This seemingly-important piece of information was previously kept confidential "pending finalization of key supplier agreements," a Nikola press release said.
Nikola One natural gas-electric semi truckEnlarge Photo
The company still plans to produce a natural-gas version of the Nikola One, it said, but it will be sold only in countries where hydrogen fueling stations aren't available.
Nikola says it plans to ensure that sufficient infrastructure is available in the U.S.
It will build 50 hydrogen stations, with a goal of having its entire fueling network operational by 2020.
To produce hydrogen for these stations, Nikola will also build its own solar farms, which the company says will produce 100 megawatts or more of electricity apiece.
When it first announced its Class 8 truck back in May, Nikola had said it would build a network of 50 natural-gas stations.
It also offered 100,000 gallons of free natural gas to the first 5,000 customers who placed reservations for the truck.
It's unclear whether U.S. customers who took up that offer will now get free hydrogen instead.
Nikola claims the same range of 1,200 miles between fill-ups for its hydrogen powertrain as it did for natural gas.
The Nikola One is to be powered by six electric motors, good for a combined 2,000 horsepower and 3,700 pound-feet of torque.
That power is sent to the wheels via a two-speed transmission.
A 320-kilowatt-hour lithium-ion battery pack can also be recharged by plugging in, but the company doesn't expect that to be the main energy source.
Given the underdeveloped state of U.S. hydrogen-fueling infrastructure, Nikola may have no choice but to build its own stations to make its truck a viable option for haulers.

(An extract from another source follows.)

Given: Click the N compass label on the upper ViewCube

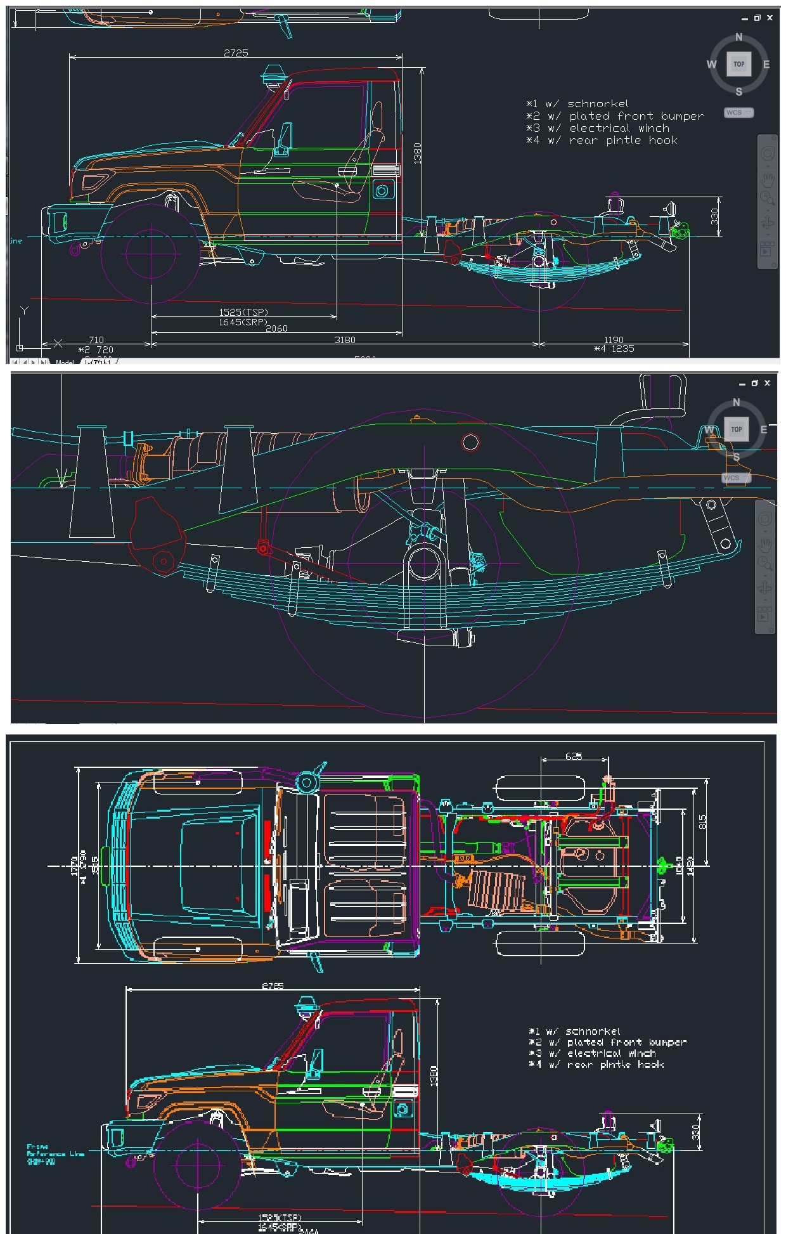Looking at the screenshot, I should pyautogui.click(x=738, y=37).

Hydrogen stations today are considerably more expensive to construct than gas and diesel fueling stations or electric-car charging sites.
But building a network along major highways to support a fleet of over-the-road trucks is somewhat less daunting than creating one dense enough to make hydrogen practical for drivers of passenger vehicles.
Given the very high number of miles covered by most diesel-powered commercial tractor-trailer rigs, the reductions in tailpipe and carbon emissions would be substantial even at a low number of such trucks.
Still, Nikola faces the same uphill battle as any other startup attempting to break into the vehicle market.
It faces a particularly tough challenge in trying to introduce a form of electric drive to commercial trucks at a faster pace than is generally considered to be possible.
We'll get a better idea of the company's chances when the Nikola One prototype is unveiled in December.